# Gretel Transformers Walkthrough

Welcome to the Gretel Transformers walkthrough! In this tutorial we will take you through the process of creating a data pipeline to apply a variety of transformations to your data.

This tutorial assumes you have already uploaded data to a [Gretel Project](https://console.gretel.cloud).

The transformers in this example work on entity labels only. We have chosen a subset of labels we see often in data.

If you would like to build field-level transforms or see more advanced use cases please look through our [blueprints directory](https://github.com/gretelai/gretel-python-client/tree/master/blueprints) for more examples.

For a more exhaustive list of possible transformations, please reference our [documentation](https://gretel-client.readthedocs.io/en/latest/transformers/api_ref.html#module-reference-transformers).

In [None]:
# NOTE: Run this cell and copy your Gretel URI into the text box below

import getpass
import os

gretel_uri = os.getenv("GRETEL_URI") or getpass.getpass("Your Gretel URI")

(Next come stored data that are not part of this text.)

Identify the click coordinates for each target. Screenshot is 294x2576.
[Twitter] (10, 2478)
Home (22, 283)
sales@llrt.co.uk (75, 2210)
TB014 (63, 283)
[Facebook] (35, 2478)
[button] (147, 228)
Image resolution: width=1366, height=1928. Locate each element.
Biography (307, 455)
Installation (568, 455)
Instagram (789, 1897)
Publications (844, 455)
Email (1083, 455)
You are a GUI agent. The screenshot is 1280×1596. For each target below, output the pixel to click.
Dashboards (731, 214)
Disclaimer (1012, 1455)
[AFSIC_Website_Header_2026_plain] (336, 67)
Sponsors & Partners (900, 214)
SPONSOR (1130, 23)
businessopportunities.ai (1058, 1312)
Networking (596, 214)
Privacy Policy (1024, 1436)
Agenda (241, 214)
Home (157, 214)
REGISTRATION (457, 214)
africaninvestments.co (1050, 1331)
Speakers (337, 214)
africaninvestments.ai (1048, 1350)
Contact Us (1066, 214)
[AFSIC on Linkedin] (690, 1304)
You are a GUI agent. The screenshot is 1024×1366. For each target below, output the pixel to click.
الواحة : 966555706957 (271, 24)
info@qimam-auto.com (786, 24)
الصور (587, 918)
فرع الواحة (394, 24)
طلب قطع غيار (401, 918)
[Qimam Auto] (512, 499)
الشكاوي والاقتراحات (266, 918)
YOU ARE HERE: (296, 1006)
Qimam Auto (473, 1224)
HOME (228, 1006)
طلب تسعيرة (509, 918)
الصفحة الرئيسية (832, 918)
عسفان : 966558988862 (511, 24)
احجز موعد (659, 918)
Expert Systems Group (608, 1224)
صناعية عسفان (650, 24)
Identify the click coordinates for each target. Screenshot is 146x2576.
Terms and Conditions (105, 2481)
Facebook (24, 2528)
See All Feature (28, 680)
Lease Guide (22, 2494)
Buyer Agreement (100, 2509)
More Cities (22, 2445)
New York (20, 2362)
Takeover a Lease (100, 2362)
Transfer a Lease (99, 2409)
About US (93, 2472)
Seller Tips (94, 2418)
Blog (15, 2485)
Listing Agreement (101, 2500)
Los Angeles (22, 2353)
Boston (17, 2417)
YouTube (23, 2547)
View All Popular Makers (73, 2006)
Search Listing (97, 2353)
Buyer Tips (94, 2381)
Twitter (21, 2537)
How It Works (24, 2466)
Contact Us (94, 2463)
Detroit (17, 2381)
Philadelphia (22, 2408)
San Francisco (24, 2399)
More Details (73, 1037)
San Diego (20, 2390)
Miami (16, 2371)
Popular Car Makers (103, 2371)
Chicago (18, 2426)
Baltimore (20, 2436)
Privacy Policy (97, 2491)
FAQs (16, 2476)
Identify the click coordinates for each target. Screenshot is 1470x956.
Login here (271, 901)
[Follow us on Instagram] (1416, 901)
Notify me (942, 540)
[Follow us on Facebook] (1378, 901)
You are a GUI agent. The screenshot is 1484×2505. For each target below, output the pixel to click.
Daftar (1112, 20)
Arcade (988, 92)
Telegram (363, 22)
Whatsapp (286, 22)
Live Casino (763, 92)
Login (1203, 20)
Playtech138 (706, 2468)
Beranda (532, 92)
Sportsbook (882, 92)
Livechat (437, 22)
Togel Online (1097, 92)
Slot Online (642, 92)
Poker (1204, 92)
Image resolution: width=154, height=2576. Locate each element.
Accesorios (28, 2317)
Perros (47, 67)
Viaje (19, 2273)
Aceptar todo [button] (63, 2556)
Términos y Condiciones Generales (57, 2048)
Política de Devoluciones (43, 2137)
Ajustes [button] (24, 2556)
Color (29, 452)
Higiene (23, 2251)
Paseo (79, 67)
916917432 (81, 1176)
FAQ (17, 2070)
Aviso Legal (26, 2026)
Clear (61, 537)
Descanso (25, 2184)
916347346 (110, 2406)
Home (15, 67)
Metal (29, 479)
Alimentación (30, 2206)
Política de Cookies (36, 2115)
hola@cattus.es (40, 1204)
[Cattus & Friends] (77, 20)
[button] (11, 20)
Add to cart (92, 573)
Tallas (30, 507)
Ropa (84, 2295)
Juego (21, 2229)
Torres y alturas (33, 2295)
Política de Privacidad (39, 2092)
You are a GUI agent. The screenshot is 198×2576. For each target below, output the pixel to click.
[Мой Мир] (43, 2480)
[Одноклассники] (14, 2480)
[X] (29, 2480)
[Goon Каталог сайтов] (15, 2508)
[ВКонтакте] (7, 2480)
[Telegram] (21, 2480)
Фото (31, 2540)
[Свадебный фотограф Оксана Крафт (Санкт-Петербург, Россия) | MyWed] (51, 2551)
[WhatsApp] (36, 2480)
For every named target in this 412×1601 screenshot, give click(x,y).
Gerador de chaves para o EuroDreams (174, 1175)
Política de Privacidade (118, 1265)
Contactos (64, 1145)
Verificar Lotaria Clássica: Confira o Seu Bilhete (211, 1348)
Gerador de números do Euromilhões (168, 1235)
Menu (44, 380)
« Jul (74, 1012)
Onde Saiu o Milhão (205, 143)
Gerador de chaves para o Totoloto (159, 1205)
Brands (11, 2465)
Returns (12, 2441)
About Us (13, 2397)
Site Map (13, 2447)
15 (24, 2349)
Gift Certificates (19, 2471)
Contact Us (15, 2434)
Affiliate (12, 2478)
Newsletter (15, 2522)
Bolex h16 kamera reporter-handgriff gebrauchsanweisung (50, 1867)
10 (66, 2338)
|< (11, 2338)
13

## Create a Gretel Project Instance

In the code below, we will utilize the gretel-client to create an instance of a Project that we can use to iterate
labeled records from.

In [None]:
%%capture
!pip install gretel-client --upgrade

In [None]:
# Load your Gretel project into the Python Client. Be sure to have your Gretel Project URI!

from gretel_client import project_from_uri

project = project_from_uri(gretel_uri)

In [None]:
# Example JSON record and Gretel Metadata from the Project stream

# Components of a record:
# - id: A unique ID that represents a position in the stream the record resides
# - data: A flattened version of the raw record that was received
# - metadata: A dictionary of metadata, keyed by field name

project.sample()[0]

## Sample Entity Transformations

Below we build a series of entity specific transformers.


In [None]:
from gretel_client.transformers import (
    DataPath,
    DataTransformPipeline,
    Score,
    BucketCreationParams,
    BucketConfig,
    RedactWithCharConfig,
    RedactWithLabelConfig,
    FakeConstantConfig,
    SecureHashConfig,
    StringMask,
    bucket_creation_params_to_list
)

# let's mask email addresses, by only keeping the first few chars
# this will automatically find emails in any field based on entity labeling
email_mask = StringMask(start_pos=3)
email_transformer = [RedactWithCharConfig(labels=["email_address"], minimum_score=Score.MED, mask=[email_mask])]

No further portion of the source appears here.